To my right-leaning and/or libertarian friends on Facebook:
For all your flag waving, sometimes I really don't think you guys care much for America. You certainly don't appear to have much faith in our system of government. To hear you go on, our weak and rotten political structure leaves us forever teetering on the brink of serfdom. "We must be doing something right to last 200 years," sang Haven Hamilton. You seem to think it's a wonder we've made it this far.
A Self-Correcting System
You point to government overreach as the smoking gun. What you fail to appreciate is that public institutions in this country are subject to near-constant scrutiny and vetting. Each “scandal” exposed in the media as an example of menacing authoritarianism is actually a victory for our system of checks, balances and watchdogs—the very things that prevent such nightmare scenarios from taking place. When malfeasance is uncovered and prosecuted, it proves the system, while flawed, works.![]() |
Civil society: the true bulwark of freedom. |
"But we have guns!"
All this emphasis on guns = freedom misdiagnoses both the problem and the solution.Private ownership of guns, either independently or in aggregate, does not prevent the government from doing what it's going to do. It never has and never will. (During the fight against British rule, gun owners were militia members called to serve under officers as active-duty military—the original, limited intent of the Second Amendment.) The frontiersmen of the Whisky Rebellion had plenty of guns. So did bootleggers, counterfeiters, bandits and paramilitary groups (such as the KKK and the James Gang) and every single returning confederate soldier. More recently, the mafia, the Branch Davidians, MOVE, Jim Jones' cult (which committed mass suicide after realizing it was not going to get away with murder), the Symbionese Liberation Army... the list goes on.

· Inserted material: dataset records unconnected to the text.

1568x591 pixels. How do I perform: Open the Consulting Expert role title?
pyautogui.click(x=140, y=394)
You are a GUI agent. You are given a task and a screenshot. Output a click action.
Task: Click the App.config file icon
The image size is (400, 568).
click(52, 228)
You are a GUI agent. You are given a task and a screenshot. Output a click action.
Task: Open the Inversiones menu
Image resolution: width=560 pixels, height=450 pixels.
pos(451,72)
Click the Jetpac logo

Lots of countries have lots of guns. Afghanistan and Pakistan have loads of them, as well as liberal gun laws. They do not keep the peace nor guarantee any other freedoms.

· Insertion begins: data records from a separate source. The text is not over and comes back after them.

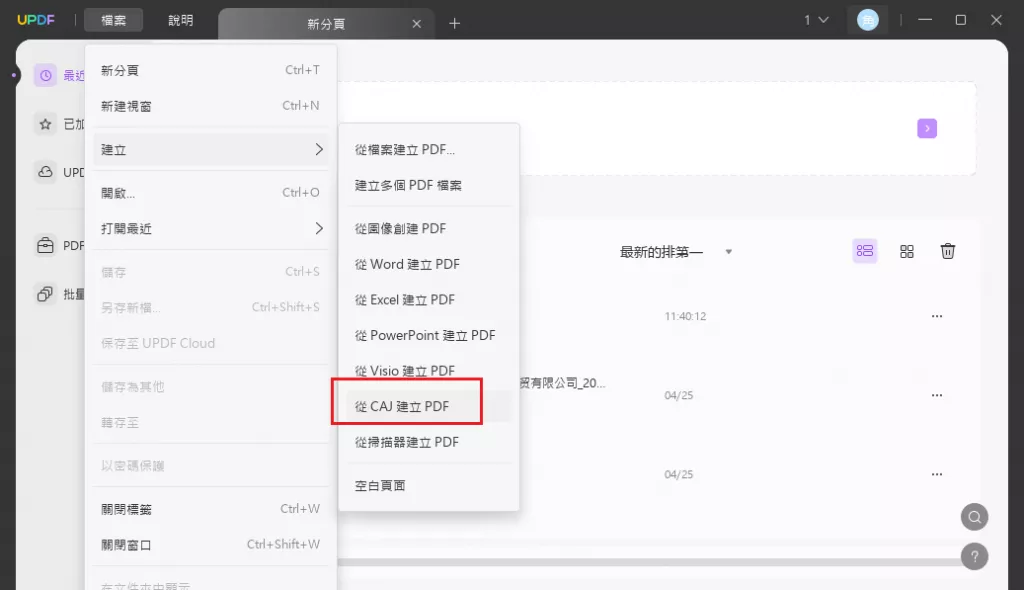Expand the 打開最近 submenu arrow
Screen dimensions: 1024x590
tap(319, 229)
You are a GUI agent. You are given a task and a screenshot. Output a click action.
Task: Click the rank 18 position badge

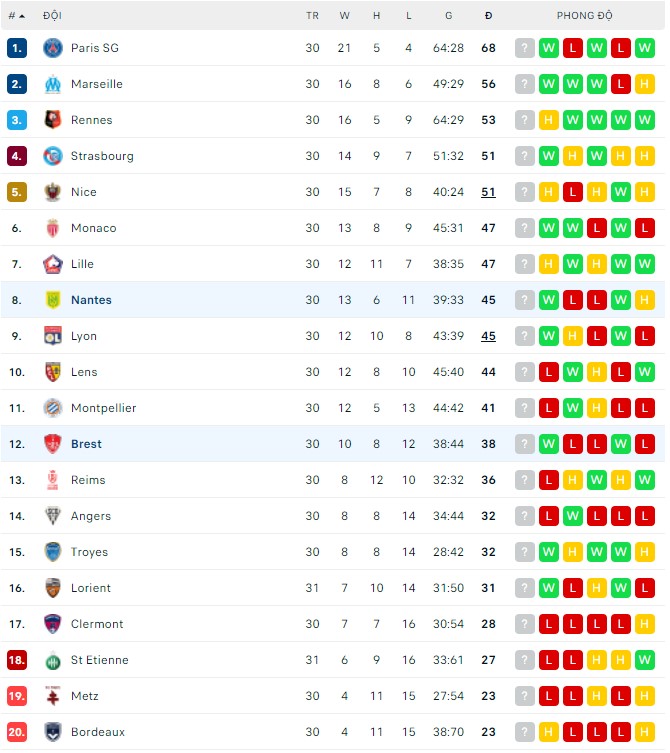pos(16,660)
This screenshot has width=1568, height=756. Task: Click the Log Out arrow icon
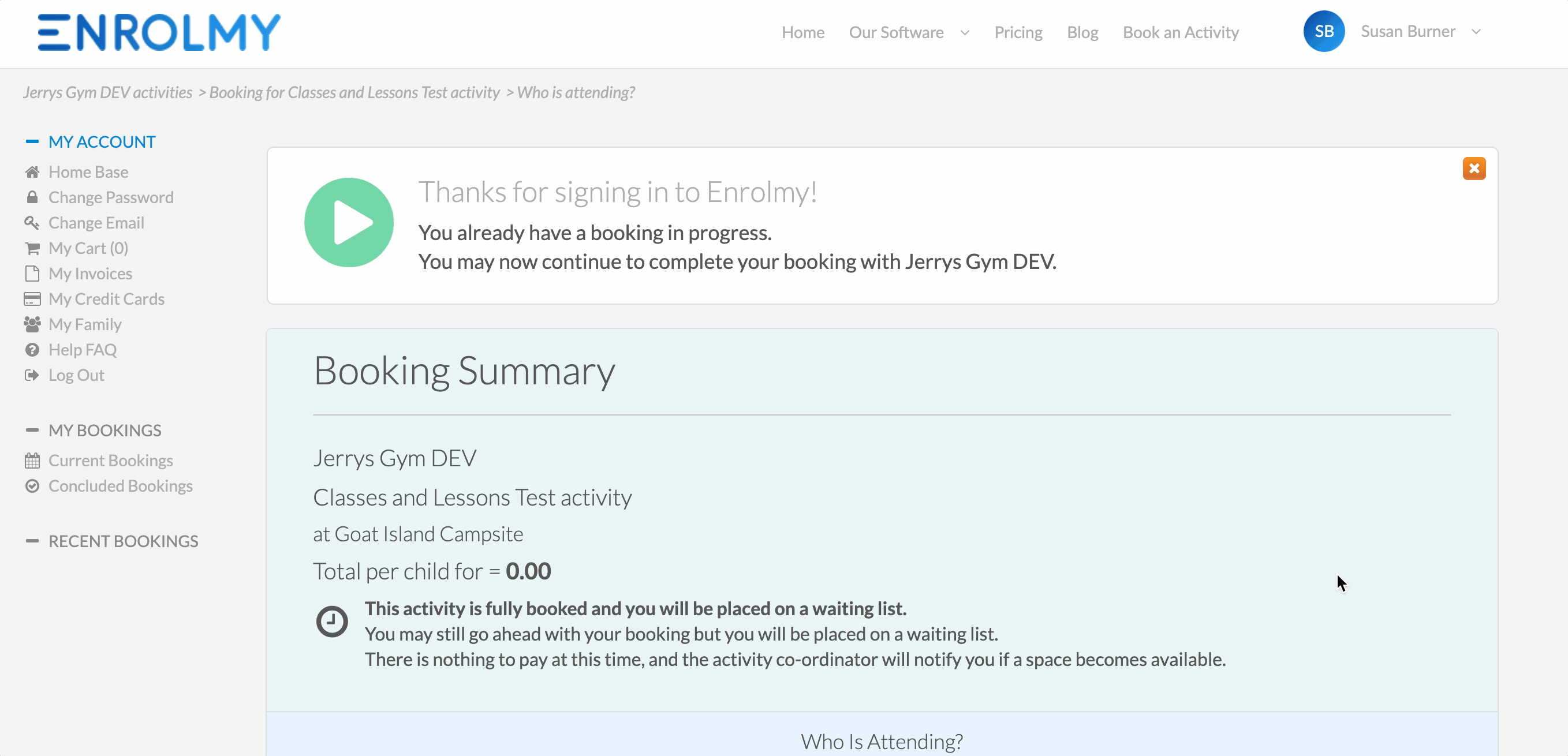[32, 375]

Keep a gun if it makes you feel safer, but don’t delude yourself into thinking it's what separates “citizens from subjects,” as the phrase goes. Only the institutions of civil society, from the Courts to NGOs to school boards to voting registration drives, nonprofits, town hall meetings and public displays of protest, solidarity and disobedience—and most critically, a free press—can do that. Guns, to the extent they create fear in the streets, can actually work against these essential bulwarks of our freedom.